── Document text
1. Field of the Invention

The invention relates to an apparatus for lifting a wafer from the surface of a pedestal in a semiconductor wafer processing system. More specifically, the invention relates to a lift pin that is guided by a guide bushing and a guide pin.

2. Description of the Background Art

A conventional semiconductor wafer processing system contains a reaction chamber within which a wafer is supported by a pedestal subsystem having a pedestal that cooperates with a lift pin assembly. A wafer transport robot operating in cooperation with a lift pin assembly positions the wafer above the pedestal. The robot moves the wafer into the chamber through a slit valve. The lift pins of the lift pin assembly extend above the surface of the pedestal and lifts the wafer from the robot arm. The lift pins are usually elevated, by a lift mechanism, to provide clearance for the robot blade of the robot arm. The lift mechanism, usually under control of a computer control system, then lowers the lift pins below the pedestal so that the wafer is placed onto the surface of the pedestal. The pedestal may either mechanically or electrostatically clamp, i.e., chuck, the wafer to the pedestal.

After the wafer is placed onto the support surface of the pedestal, the lift pins continue to descend into the pedestal to a fully retracted position. Then, the wafer is usually chucked and one or more semiconductor fabrication process steps are performed in the chamber, such as deposition or etching films on the wafer. After completion of the process steps, the lift mechanism extends the lift pins to raise the wafer above the pedestal so that the wafer can be removed from the chamber via the robotic transport. When using an electrostatic chuck, before the lift pins can raise the wafer, the wafer must be electrically dechucked, i.e., the electrostatic force retaining the wafer on the pedestal must be removed or canceled. However, even after applying a conventional dechucking method, a residual charge still remains on the wafer and pedestal due to charge migration and/or field emission charging. As such and without damaging the wafer, the lift pins must forcibly lift the wafer to separate the wafer from the pedestal.
────
── Provided data
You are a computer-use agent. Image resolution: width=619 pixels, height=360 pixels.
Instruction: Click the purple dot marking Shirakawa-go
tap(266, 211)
────
Problem details
Resume the text on semiconductor wafer lift pins above, starting right after its final sentence.

Final answer
Additionally, larger wafer sizes, e.g., 300 mm, are being used in semiconductor processing. Processing these wafers require longer lift pins to adequately provide clearance for robotic transport. Increasing the length of the lift pins increases the tendency for the lift pins to bow, especially with the additional lifting and clamping forces involved with larger wafers. The wafer can easily be damaged if unequal forces are exerted by separate lift pins.

Therefore, a need exists in the art for an improved lift pin guidance assembly that accurately guides a lift pin for receiving, lowering and lifting wafers.

SUMMARY OF THE INVENTION

The disadvantages heretofore associated with the prior art are overcome by an apparatus for lifting a wafer from the surface of a pedestal in a semiconductor wafer processing system. More specifically, the invention relates to a lift pin that is guided by a guide bushing and a guide pin.

Preferably, the lift pin is hollow and is slideably engaged with the guide pin. The guide pin is fixed relative to the pedestal. The lift pin, driven by an actuator, slides along the guide pin from a fully retracted position to a fully extended position. The lift pin travels in a perpendicular path relative to the surface of the wafer. The lift pin supports a wafer in the fully extended position to provide sufficient clearance between the wafer and the surface of the pedestal for a robotic transport to remove the wafer.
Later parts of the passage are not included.